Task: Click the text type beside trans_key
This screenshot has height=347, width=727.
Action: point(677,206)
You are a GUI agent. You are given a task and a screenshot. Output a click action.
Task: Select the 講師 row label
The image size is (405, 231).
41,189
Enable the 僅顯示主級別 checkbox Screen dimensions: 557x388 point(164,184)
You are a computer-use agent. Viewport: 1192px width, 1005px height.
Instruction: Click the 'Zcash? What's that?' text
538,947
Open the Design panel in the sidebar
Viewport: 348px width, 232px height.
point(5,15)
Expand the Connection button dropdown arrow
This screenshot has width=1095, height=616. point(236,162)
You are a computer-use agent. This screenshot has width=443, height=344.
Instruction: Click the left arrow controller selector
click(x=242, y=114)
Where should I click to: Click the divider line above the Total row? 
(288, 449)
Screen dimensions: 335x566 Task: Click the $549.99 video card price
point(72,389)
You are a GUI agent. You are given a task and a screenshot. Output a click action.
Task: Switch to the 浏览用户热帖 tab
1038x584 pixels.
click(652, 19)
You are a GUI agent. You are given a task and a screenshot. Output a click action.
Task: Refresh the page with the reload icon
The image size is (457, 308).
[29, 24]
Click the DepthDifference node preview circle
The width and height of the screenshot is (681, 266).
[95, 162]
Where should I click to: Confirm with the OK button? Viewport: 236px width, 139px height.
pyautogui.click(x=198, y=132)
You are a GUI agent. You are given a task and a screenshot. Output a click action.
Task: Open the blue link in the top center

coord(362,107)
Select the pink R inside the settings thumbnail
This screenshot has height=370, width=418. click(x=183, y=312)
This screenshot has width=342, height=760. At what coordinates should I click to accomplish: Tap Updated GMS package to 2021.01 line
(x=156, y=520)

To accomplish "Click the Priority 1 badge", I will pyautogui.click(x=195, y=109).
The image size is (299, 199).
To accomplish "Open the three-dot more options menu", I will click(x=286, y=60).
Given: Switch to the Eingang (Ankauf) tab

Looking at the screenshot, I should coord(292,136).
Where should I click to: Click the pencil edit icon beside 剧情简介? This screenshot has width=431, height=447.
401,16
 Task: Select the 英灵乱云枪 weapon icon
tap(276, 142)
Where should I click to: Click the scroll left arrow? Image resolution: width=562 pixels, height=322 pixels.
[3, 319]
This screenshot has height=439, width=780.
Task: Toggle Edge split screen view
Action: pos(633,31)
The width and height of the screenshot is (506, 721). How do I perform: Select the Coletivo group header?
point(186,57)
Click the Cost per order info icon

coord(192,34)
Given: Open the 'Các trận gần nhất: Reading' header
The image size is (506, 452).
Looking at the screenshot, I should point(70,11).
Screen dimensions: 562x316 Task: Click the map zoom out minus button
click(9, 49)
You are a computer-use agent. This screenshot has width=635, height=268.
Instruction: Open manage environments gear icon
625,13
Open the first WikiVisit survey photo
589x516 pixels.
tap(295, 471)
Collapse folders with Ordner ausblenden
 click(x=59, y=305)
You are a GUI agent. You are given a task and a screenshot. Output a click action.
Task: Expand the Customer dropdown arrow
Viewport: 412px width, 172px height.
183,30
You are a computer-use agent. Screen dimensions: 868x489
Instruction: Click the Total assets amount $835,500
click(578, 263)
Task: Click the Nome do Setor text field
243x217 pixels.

----------------

Work instruction>
Your task is to copy each line of the material that contains the word "computer".

Reply to the task>
You are a computer-use agent. Viewport: 1192px width, 1005px height.
You are a computer-use agent. This screenshot has width=443, height=344.
You are a computer-use agent. This screenshot has width=635, height=268.
You are a computer-use agent. Screen dimensions: 868x489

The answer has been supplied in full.